Avez-vous eu carte blanche pour réaliser ce jardin ?
En quelque sorte oui car le cahier des charges était très léger, à savoir implanter une piscine et un olivier centenaire, privilégier un jardin dans l’air du temps, prévoir un espace engazonné de taille respectable. Cette situation nous a permis de laisser libre cours à notre imagination, ce que nous apprécions forcément !
Quels types de plantes et d’essences avez-vous choisis pour la mise en scène de l’espace ?
Nous avons opté pour une végétation très contrastée et graphique afin d’apporter une touche contemporaine et d’offrir une ambiance assez légère et colorée. Nous avons voulu également une atmosphère assez naturelle par le choix de plantes diverses par leurs formes, leurs coloris et leurs textures, mais qui grâce à leur combinaison et leur association créent une unité d’ensemble dans le jardin.
Nous pouvons dire que le jardin est composé de deux ambiances végétales différentes se mariant parfaitement : une ambiance légère et moderne en bordure de la piscine et du coin détente par des vagues de graminées et de vivaces telles que les stipa tenuifolia (dorée), imperata « Red Baron » (rouge/vert), gaura lindheimeri (blanc/rosé), pennisetum villosum (doré/blanc), ophiopogon « Niger » (noir), tulbagia violacea (mauve), terovskia « Blue Spire » (bleu)…
Une ambiance plus traditionnelle en bordure de la restanque et en fond de jardin par un mélange varié de petits arbres, arbustes et vivaces tels que des rosiers, buis boules, lavandes, bambous sacrés, oenothères roses, buddleia, figuier …
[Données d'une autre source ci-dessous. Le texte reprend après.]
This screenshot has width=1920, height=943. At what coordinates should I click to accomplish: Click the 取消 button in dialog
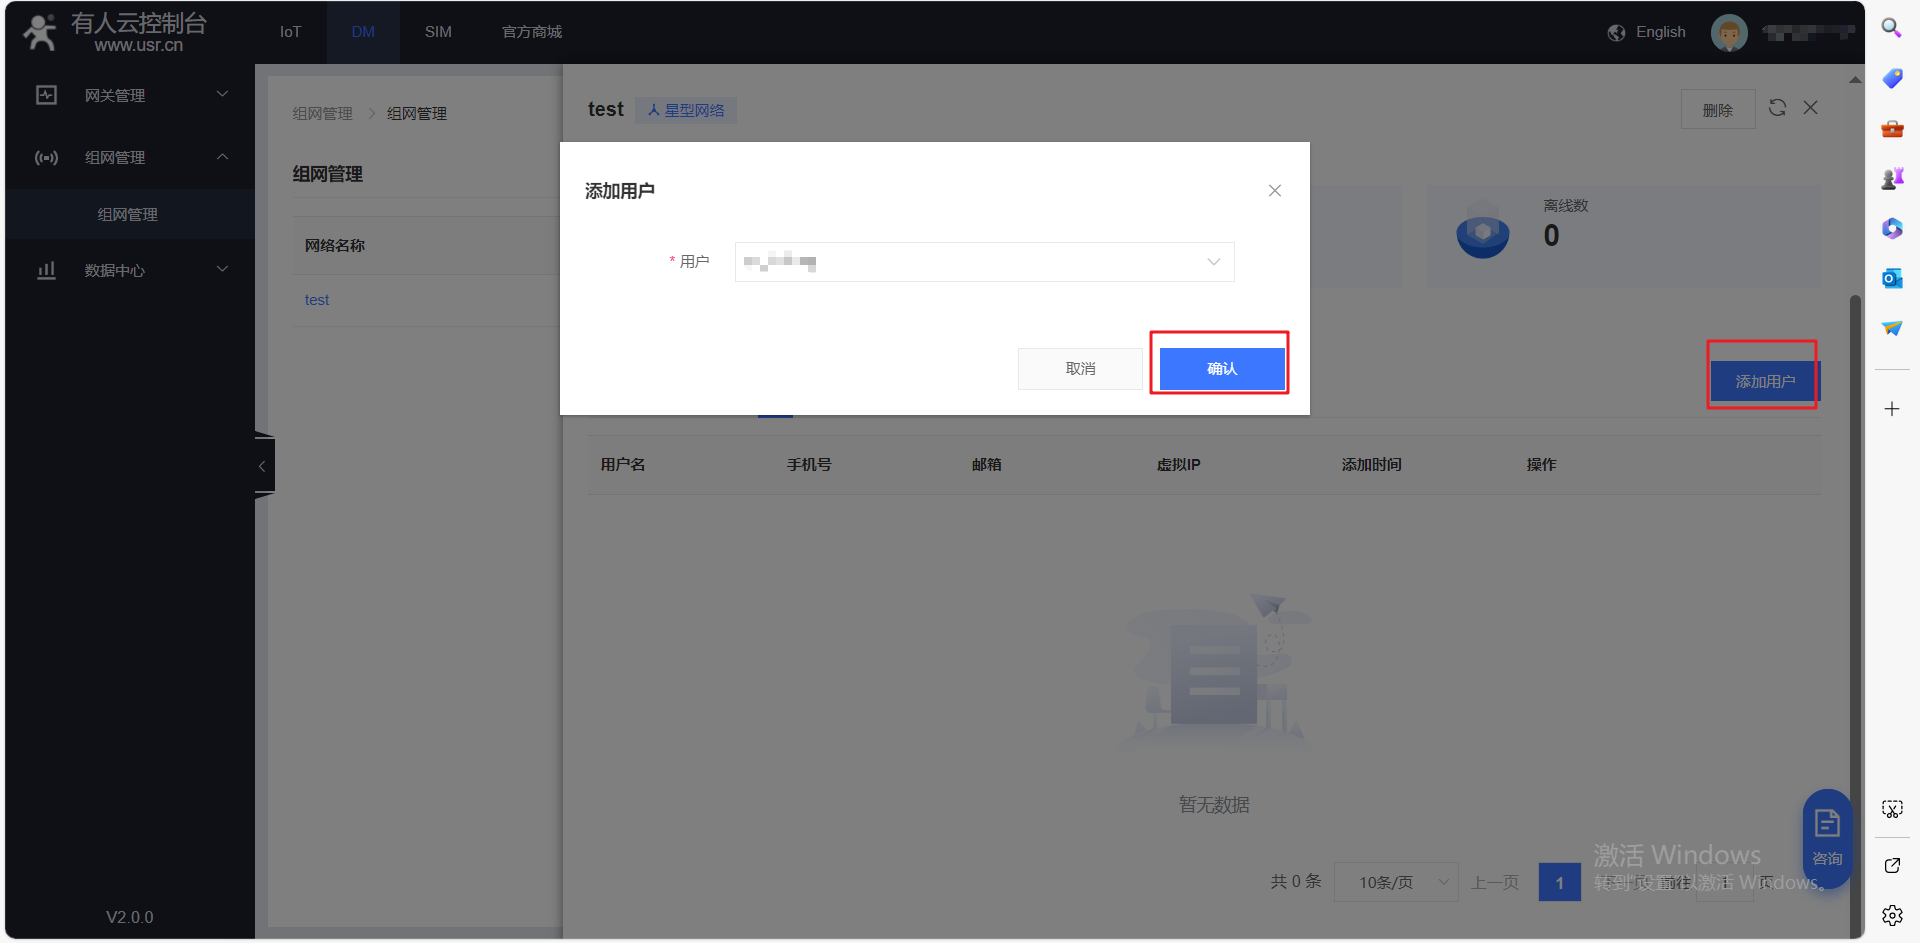pyautogui.click(x=1080, y=369)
Quel entretien demande ce jardin ?
L’entretien est assez limité. Nous avons prévu des végétaux adaptés au climat local, peu consommateurs d’eau, ne nécessitant pour certains qu’une légère taille par an. Un paillage recouvre l’ensemble des massifs plantés afin de limiter l’apport en eau et la pousse de mauvaises herbes. Des réseaux de goutte-à-goutte et d’arroseurs commandés par un programmateur permettent ainsi de n’apporte que le volume d’eau dont les plantes ont besoin.
Quel conseil donneriez-vous à tous ceux qui ont le projet de réhabiliter leur jardin ?
Il faut donner du sens au projet d’aménagement et s’imprégner au maximum du lieu par son observation, la compréhension de ses particularités, la lecture de son contexte afin de comprendre son fonctionnement et révéler ses atouts et ses contraintes.
Nous sommes attachés à ce que la réhabilitation ne bouscule pas le site mais le traite plutôt avec soin par des interventions esthétiques, sobres, pérennes, sans artifices, selon une trame selon laquelle « maison-jardin-paysage » sont en étroite relation.
Enfin le ciblage des besoin est vraiment important afin d’éviter tous les travaux inutiles et risquant de dénaturer le jardin.